WHAT IS EXPECTED:
Leave out every line before the one containing "The width and", and set down that line and the rest through the end of the listing exactly.

RECORDS TO PROCESS:
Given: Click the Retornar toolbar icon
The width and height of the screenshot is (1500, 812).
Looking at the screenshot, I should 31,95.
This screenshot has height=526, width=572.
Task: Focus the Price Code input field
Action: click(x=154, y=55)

EXERCISE RESULT:
The width and height of the screenshot is (1500, 812).
Looking at the screenshot, I should 31,95.
This screenshot has height=526, width=572.
Task: Focus the Price Code input field
Action: click(x=154, y=55)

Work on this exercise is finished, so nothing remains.